**PROBLEM:** Reproduce the entries below verbatim, starting at the line that contains "The height and" and ending at the line that contains "Looking at the screenshot, I should 673,653.", with both of those lines included.

## begin PROVIDED RECORDS

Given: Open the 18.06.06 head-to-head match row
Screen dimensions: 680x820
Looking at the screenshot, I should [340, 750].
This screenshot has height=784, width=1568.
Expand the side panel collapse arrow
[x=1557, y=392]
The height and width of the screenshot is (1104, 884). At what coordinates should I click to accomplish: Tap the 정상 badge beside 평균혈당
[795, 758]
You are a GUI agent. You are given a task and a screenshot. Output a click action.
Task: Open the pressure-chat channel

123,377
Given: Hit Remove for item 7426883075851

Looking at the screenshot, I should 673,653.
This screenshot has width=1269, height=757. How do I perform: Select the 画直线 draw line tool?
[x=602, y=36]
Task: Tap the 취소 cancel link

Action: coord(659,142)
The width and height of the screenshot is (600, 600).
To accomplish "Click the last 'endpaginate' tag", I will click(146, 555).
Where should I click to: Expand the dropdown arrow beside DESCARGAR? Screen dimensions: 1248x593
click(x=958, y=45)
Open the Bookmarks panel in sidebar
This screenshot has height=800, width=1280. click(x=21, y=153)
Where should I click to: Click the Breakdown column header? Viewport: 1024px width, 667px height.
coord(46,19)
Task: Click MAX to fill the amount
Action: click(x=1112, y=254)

## end PROVIDED RECORDS

**OUTPUT FOR THIS TASK:**
The height and width of the screenshot is (1104, 884). At what coordinates should I click to accomplish: Tap the 정상 badge beside 평균혈당
[795, 758]
You are a GUI agent. You are given a task and a screenshot. Output a click action.
Task: Open the pressure-chat channel

123,377
Given: Hit Remove for item 7426883075851

Looking at the screenshot, I should 673,653.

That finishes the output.